Story Featured on Fox News this Weekend 

The historic Hage v. United States takings case is finally coming to a close after 23 years in court. The award of compensation for the taking of the Hage’s water, rights-of-way and range improvements was reversed by the U.S. Court of Appeals for the Federal Circuit in 2012 (Appellate Court). Now it appears that the United States Court of Federal Claims (Claims Court) will not be granting the Plaintiffs a hearing to allow them to argue that only parts of the compensation claim were reversed. 

Plaintiffs asked for the hearing in the Claims Court to allow them to argue that the Appellate Court reversed part, but not all, of the Claims Court decision, which originally awarded compensation for $14.4 million dollars as well as attorney fees. In a November 4, 2013 decision, the Claims Court denied a hearing finding that the Appeals Court did in fact reverse the entire compensation award. Plaintiffs have submitted additional motions, but a hearing appears unlikely. 

The case was originally filed in 1991 by Wayne and Jean Hage, two Nevada ranchers whose story is well known in the West. In fact, Fox News will be airing their story in a special report this Saturday, April 5, 2014 at 10 P.M. EST and again on Sunday, April 6th at 9 P.M. EST. The program is titled “Enemies of the State.” 

Wayne and Jean Hage purchased Pine Creek Ranch in 1978, a large cow-calf operation in Central Nevada comprised of 7,000 private deeded acres and 752,000 acres of federal grazing lands. They owned all the water on the ranch, adjudicated by the State of Nevada, for livestock grazing. Immediately after purchasing the property, their ranching operation became a target of the federal agencies. The water, while not very valuable for livestock grazing, is gravity flow to Los Angeles, California and Las Vegas, Nevada.

Within a short time of owning the ranch, the U.S. Forest Service filed claim to the Hage’s water rights, fenced off critical springs, and eventually canceled their grazing permits.

In their first 105 day summer grazing season, the Hages were issued 45 citations and received 70 face-to-face visits from Forest Service agents informing them of numerous alleged violations of their grazing permits. One of these violations was for “not maintaining fences,” which turned out to be one missing staple in a 25-mile stretch of fence across the top of Table Mountain, elevation 11,000 feet.

The Hages were cited with having trespass cattle on allotments, not having enough cattle on allotments and not properly informing the agency they were taking “non-use” for an allotment. Ultimately, one of their key summer grazing allotments was canceled for five years based on a photograph taken in November after several freezes, but submitted as if it was taken during the growing season. The very next spring, standing in the same spot, knee high in grass, the Forest Service was asked to explain their decision. They determined that although the allotment was healthy and covered in spring grasses, it was the wrong kind of grass. The five-year suspension was implemented. 

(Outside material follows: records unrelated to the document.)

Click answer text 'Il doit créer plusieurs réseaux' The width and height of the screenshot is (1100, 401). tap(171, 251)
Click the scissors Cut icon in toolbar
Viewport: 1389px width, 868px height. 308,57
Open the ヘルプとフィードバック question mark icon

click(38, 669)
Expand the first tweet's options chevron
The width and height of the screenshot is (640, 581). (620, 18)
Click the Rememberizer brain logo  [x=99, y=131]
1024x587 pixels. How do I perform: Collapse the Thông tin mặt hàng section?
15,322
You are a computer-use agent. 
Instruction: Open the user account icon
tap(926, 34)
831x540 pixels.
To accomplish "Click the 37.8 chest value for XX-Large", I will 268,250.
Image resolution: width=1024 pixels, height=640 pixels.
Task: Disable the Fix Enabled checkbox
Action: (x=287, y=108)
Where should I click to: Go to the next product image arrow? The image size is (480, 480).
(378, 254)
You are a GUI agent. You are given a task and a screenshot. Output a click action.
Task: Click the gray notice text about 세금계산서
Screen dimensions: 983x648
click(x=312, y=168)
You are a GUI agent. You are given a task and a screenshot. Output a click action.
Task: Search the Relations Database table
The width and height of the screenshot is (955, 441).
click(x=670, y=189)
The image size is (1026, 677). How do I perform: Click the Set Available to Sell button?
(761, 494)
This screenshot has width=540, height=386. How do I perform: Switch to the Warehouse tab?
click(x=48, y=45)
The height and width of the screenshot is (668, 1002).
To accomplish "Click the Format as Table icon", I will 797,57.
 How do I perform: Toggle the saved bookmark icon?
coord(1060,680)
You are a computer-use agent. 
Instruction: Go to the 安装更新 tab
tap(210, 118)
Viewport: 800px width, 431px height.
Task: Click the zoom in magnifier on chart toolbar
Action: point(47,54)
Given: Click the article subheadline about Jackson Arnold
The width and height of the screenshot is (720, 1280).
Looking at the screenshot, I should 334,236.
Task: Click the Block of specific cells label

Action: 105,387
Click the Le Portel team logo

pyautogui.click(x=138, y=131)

Finally, in 1991, after the U.S. Forest Service confiscated over 100 head of the Hage’s cattle (half of the riders armed with semi-automatic weapons), the Hage’s had finally had enough. They took their case to the United States Court of Federal Claims alleging the taking of their property under the Fifth Amendment of the U.S. Constitution. 

The case was the first federal lands grazing case to be filed in this Court. For the first time in the history of western land disputes, Wayne and Jean were determined to resolve whether or not they held property rights on the federal lands and whether or not the federal government could regulate them out of business without compensation. 

Their cause became the rallying cry for western ranchers facing the same federal abuse. People across the nation began supporting their case. Wayne and Jean always knew they would have never been able to pursue the case through the courts without the help of so many great friends, members and often complete strangers who did everything they could to stand with them. 

Jean died in 1996, with the case still unresolved, but knowing they were on their way to vindication as the Court had made some early key decisions in their favor.

However, it wasn’t until 2002 that the Court issued the first truly landmark ruling in the case. The Court determined that despite the government’s argument that the Hage’s had no property rights in the federal lands, the Court found they owned the water on the federal lands that flowed to their private lands, they owned the ditch rights-of-way that transported that water (and 50 feet on either side), and the range improvements. The decision had a chilling effect on the federal agencies.

Wayne died in 2006 knowing he and Jean had won big for western ranchers, but still without seeing any of the awards. 

In 2008, the Claims Court issued a second landmark ruling by finding that the actions of the government agencies to prevent the Hage’s from using their property was a taking under the Fifth Amendment of the U.S. Constitution. Ultimately, they were awarded $14.4 million, plus attorney fees. 

In the interim, the government brought trespass charges against Wayne Hage, Jr. and the Estate of Wayne and Jean Hage for having cattle on the federal allotments. The dispute ended up in District Court, separate and apart from the Takings case. This court issued the third historic ruling in the Hage saga, ordering the federal agencies to reinstate the Hage’s grazing permit and ordering Wayne Hage, Jr. to sign the permit. In making this decision the court admonished the federal agencies for using the power of the federal government to target and attempt to destroy what was left of the Hage’s livestock operation. 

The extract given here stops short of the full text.